Given the lack of evidence to support the use of e-cigarettes as a smoking cessation product, the American Society of Clinical Oncology and the American Association of Cancer Research are urging oncologists not to recommend e-cigarettes to cancer patients.
“Given the overall lack of evidence supporting the use of ENDS (electronic nicotine delivery systems) as a proven cessation aid for smokers in general, and the absence of any data on the potential adverse effects of inhaling ENDS aerosol by cancer patients undergoing treatment, oncologists would be wise to refrain from recommending ENDS as a first-line therapy for smoking cessation,” the two organizations said in a joint policy statement published Jan. 8 in the Clinical Cancer Research (Clin. Canc. Res. 2015 Jan. 8 [doi:10.1158/1078-0432.CCR-14-2544]).

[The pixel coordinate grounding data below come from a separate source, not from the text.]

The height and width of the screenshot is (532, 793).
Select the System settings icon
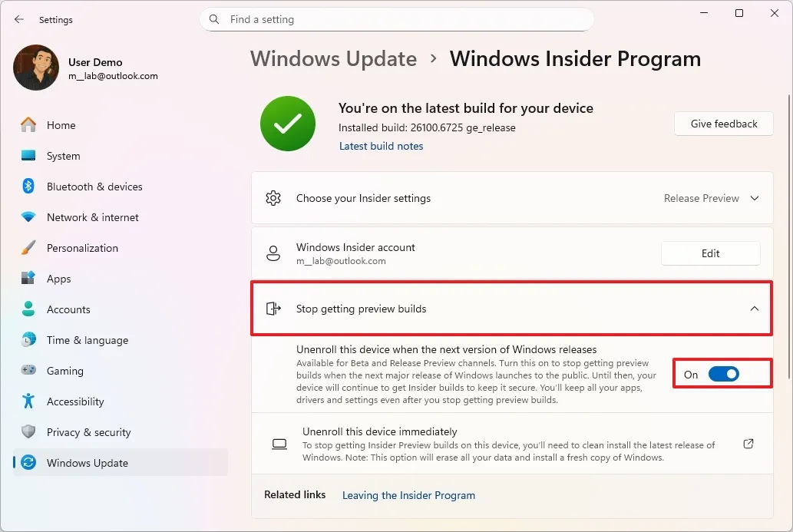[28, 156]
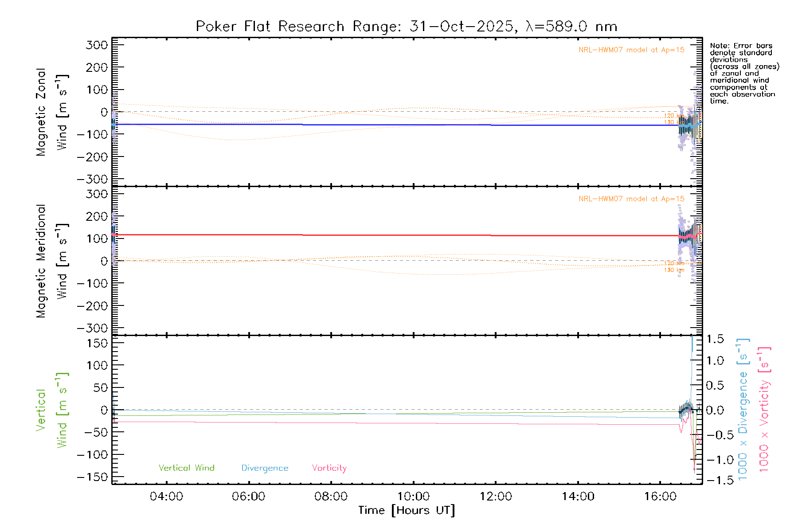The width and height of the screenshot is (798, 532).
Task: Click the NRL-HWM07 model label in zonal panel
Action: tap(631, 50)
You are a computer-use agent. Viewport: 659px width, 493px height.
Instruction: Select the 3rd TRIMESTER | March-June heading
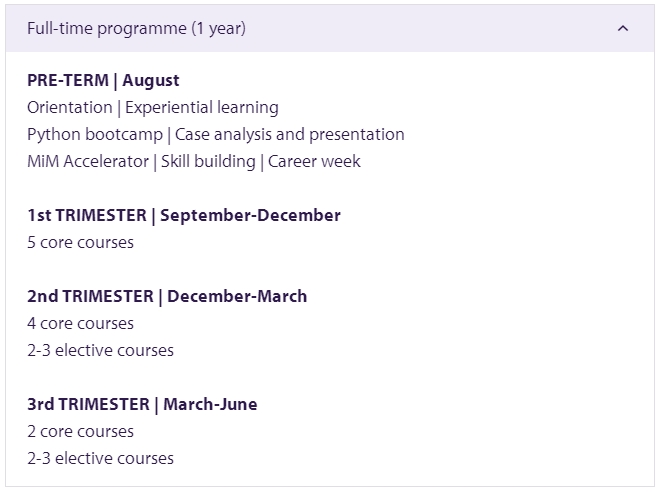pyautogui.click(x=142, y=405)
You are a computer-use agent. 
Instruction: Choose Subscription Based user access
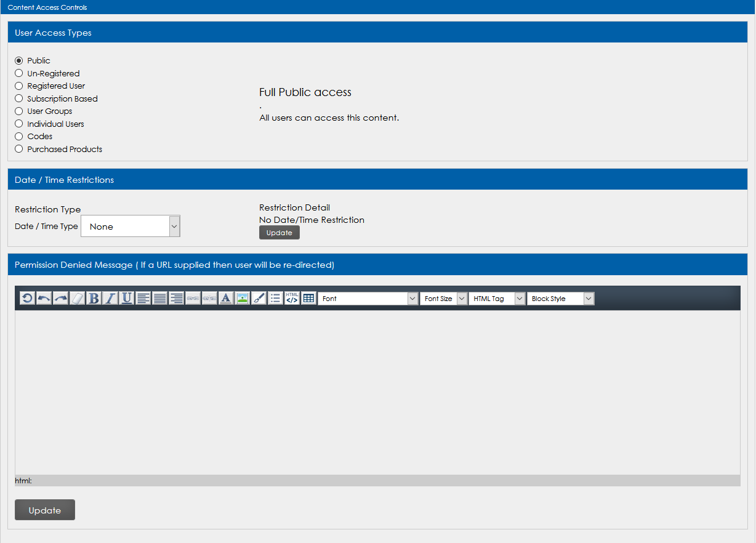click(x=18, y=99)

To that end, ASCO and AACR laid out a number of research priorities to help better understand the role ENDS play in smoking cessation as well as to understand the overall health impact they have and to inform health policy. The organizations are looking for information that examines key design features of ENDS; product testing standards; the effects of acute and chronic ENDS product use, including second- and third-hand exposure; health benefits of transitioning from traditional tobacco products to ENDS; abuse potential; and research on understanding how products are used in general and their potential to be a smoking cessation product.
The policy statement also reiterated recommendations previously made to the Food and Drug Administration on how to regulate ENDS.
“Rapid elimination of combustible tobacco products would dramatically reduce the burden of tobacco-related death and disease,” Thomas Brandon, Ph. D., Moffitt Cancer Center of Tampa, and his colleagues write. “The AACR and ASCO support every effort to reduce the use of combustible tobacco, and we support careful consideration of ENDS as potentially harmful, and potentially beneficial, products in this regard.”